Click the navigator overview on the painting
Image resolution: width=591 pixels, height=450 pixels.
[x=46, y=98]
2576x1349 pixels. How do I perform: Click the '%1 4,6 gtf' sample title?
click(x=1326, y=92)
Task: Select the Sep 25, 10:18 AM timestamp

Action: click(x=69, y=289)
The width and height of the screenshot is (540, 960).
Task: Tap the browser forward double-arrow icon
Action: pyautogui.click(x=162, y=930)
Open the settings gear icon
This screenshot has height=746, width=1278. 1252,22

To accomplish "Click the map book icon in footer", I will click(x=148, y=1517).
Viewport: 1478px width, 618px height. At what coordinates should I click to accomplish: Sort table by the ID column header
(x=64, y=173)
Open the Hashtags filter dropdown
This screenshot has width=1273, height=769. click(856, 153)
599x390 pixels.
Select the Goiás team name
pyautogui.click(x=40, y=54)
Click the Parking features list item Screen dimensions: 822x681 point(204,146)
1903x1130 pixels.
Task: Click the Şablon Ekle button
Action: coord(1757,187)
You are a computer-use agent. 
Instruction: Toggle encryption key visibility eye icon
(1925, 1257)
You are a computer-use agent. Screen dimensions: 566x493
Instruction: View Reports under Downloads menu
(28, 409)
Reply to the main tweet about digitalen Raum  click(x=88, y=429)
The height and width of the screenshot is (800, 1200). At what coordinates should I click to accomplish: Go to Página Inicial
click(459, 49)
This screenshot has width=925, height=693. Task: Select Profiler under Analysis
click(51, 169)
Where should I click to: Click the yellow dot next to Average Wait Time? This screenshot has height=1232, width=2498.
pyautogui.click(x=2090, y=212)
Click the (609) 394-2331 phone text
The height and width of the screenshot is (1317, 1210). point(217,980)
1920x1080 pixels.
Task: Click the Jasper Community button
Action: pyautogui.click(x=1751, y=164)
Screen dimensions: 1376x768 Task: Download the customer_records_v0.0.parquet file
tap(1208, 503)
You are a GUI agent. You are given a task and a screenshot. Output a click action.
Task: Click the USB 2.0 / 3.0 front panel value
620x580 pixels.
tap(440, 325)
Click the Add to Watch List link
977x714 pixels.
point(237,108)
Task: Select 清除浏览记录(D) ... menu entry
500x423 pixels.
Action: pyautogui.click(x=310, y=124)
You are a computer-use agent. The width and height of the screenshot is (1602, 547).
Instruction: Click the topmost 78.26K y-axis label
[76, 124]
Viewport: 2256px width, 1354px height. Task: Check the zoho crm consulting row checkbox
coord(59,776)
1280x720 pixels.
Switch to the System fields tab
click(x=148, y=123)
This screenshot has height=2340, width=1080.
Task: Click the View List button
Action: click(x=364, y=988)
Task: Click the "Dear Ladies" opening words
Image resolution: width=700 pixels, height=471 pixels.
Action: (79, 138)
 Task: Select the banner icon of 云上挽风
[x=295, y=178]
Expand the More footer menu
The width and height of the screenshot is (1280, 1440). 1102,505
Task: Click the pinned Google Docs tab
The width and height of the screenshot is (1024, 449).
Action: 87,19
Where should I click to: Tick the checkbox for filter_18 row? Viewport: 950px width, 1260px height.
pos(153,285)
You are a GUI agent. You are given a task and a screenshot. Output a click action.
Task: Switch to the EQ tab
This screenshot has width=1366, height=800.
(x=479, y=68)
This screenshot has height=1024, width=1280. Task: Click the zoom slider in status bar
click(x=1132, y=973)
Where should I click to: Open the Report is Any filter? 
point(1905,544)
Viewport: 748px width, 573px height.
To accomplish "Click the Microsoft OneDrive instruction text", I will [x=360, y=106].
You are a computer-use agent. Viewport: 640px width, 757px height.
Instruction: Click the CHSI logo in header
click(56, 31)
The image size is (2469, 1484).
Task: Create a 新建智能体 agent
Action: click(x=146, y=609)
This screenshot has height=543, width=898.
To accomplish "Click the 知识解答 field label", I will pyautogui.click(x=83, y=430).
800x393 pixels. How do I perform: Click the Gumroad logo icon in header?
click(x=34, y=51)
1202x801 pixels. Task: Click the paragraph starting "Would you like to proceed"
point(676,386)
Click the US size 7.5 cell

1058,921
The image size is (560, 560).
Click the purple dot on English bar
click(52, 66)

========

◆ **EXERCISE**
Turn all the rows above into a Markdown table with the columns Row and Text. Give each non-blank line its row number and skip blank lines.

◆ **SOLUTION TO THE PROBLEM**
| Row | Text |
|---|---|
| 1 | Click the navigator overview on the painting |
| 2 | Image resolution: width=591 pixels, height=450 pixels. |
| 3 | [x=46, y=98] |
| 4 | 2576x1349 pixels. How do I perform: Click the '%1 4,6 gtf' sample title? |
| 5 | click(x=1326, y=92) |
| 6 | Task: Select the Sep 25, 10:18 AM timestamp |
| 7 | Action: click(x=69, y=289) |
| 8 | The width and height of the screenshot is (540, 960). |
| 9 | Task: Tap the browser forward double-arrow icon |
| 10 | Action: pyautogui.click(x=162, y=930) |
| 11 | Open the settings gear icon |
| 12 | This screenshot has height=746, width=1278. 1252,22 |
| 13 | To accomplish "Click the map book icon in footer", I will click(x=148, y=1517). |
| 14 | Viewport: 1478px width, 618px height. At what coordinates should I click to accomplish: Sort table by the ID column header |
| 15 | (x=64, y=173) |
| 16 | Open the Hashtags filter dropdown |
| 17 | This screenshot has width=1273, height=769. click(856, 153) |
| 18 | 599x390 pixels. |
| 19 | Select the Goiás team name |
| 20 | pyautogui.click(x=40, y=54) |
| 21 | Click the Parking features list item Screen dimensions: 822x681 point(204,146) |
| 22 | 1903x1130 pixels. |
| 23 | Task: Click the Şablon Ekle button |
| 24 | Action: coord(1757,187) |
| 25 | You are a computer-use agent.  |
| 26 | Instruction: Toggle encryption key visibility eye icon |
| 27 | (1925, 1257) |
| 28 | You are a computer-use agent. Screen dimensions: 566x493 |
| 29 | Instruction: View Reports under Downloads menu |
| 30 | (28, 409) |
| 31 | Reply to the main tweet about digitalen Raum  click(x=88, y=429) |
| 32 | The height and width of the screenshot is (800, 1200). At what coordinates should I click to accomplish: Go to Página Inicial |
| 33 | click(459, 49) |
| 34 | This screenshot has width=925, height=693. Task: Select Profiler under Analysis |
| 35 | click(51, 169) |
| 36 | Where should I click to: Click the yellow dot next to Average Wait Time? This screenshot has height=1232, width=2498. |
| 37 | pyautogui.click(x=2090, y=212) |
| 38 | Click the (609) 394-2331 phone text |
| 39 | The height and width of the screenshot is (1317, 1210). point(217,980) |
| 40 | 1920x1080 pixels. |
| 41 | Task: Click the Jasper Community button |
| 42 | Action: pyautogui.click(x=1751, y=164) |
| 43 | Screen dimensions: 1376x768 Task: Download the customer_records_v0.0.parquet file |
| 44 | tap(1208, 503) |
| 45 | You are a GUI agent. You are given a task and a screenshot. Output a click action. |
| 46 | Task: Click the USB 2.0 / 3.0 front panel value |
| 47 | 620x580 pixels. |
| 48 | tap(440, 325) |
| 49 | Click the Add to Watch List link |
| 50 | 977x714 pixels. |
| 51 | point(237,108) |
| 52 | Task: Select 清除浏览记录(D) ... menu entry |
| 53 | 500x423 pixels. |
| 54 | Action: pyautogui.click(x=310, y=124) |
| 55 | You are a computer-use agent. The width and height of the screenshot is (1602, 547). |
| 56 | Instruction: Click the topmost 78.26K y-axis label |
| 57 | [76, 124] |
| 58 | Viewport: 2256px width, 1354px height. Task: Check the zoho crm consulting row checkbox |
| 59 | coord(59,776) |
| 60 | 1280x720 pixels. |
| 61 | Switch to the System fields tab |
| 62 | click(x=148, y=123) |
| 63 | This screenshot has height=2340, width=1080. |
| 64 | Task: Click the View List button |
| 65 | Action: click(x=364, y=988) |
| 66 | Task: Click the "Dear Ladies" opening words |
| 67 | Image resolution: width=700 pixels, height=471 pixels. |
| 68 | Action: (79, 138) |
| 69 |  Task: Select the banner icon of 云上挽风 |
| 70 | [x=295, y=178] |
| 71 | Expand the More footer menu |
| 72 | The width and height of the screenshot is (1280, 1440). 1102,505 |
| 73 | Task: Click the pinned Google Docs tab |
| 74 | The width and height of the screenshot is (1024, 449). |
| 75 | Action: 87,19 |
| 76 | Where should I click to: Tick the checkbox for filter_18 row? Viewport: 950px width, 1260px height. |
| 77 | pos(153,285) |
| 78 | You are a GUI agent. You are given a task and a screenshot. Output a click action. |
| 79 | Task: Switch to the EQ tab |
| 80 | This screenshot has width=1366, height=800. |
| 81 | (x=479, y=68) |
| 82 | This screenshot has height=1024, width=1280. Task: Click the zoom slider in status bar |
| 83 | click(x=1132, y=973) |
| 84 | Where should I click to: Open the Report is Any filter?  |
| 85 | point(1905,544) |
| 86 | Viewport: 748px width, 573px height. |
| 87 | To accomplish "Click the Microsoft OneDrive instruction text", I will [x=360, y=106]. |
| 88 | You are a computer-use agent. Viewport: 640px width, 757px height. |
| 89 | Instruction: Click the CHSI logo in header |
| 90 | click(56, 31) |
| 91 | The image size is (2469, 1484). |
| 92 | Task: Create a 新建智能体 agent |
| 93 | Action: click(x=146, y=609) |
| 94 | This screenshot has height=543, width=898. |
| 95 | To accomplish "Click the 知识解答 field label", I will pyautogui.click(x=83, y=430). |
| 96 | 800x393 pixels. How do I perform: Click the Gumroad logo icon in header? |
| 97 | click(x=34, y=51) |
| 98 | 1202x801 pixels. Task: Click the paragraph starting "Would you like to proceed" |
| 99 | point(676,386) |
| 100 | Click the US size 7.5 cell |
| 101 | 1058,921 |
| 102 | The image size is (560, 560). |
| 103 | Click the purple dot on English bar |
| 104 | click(52, 66) |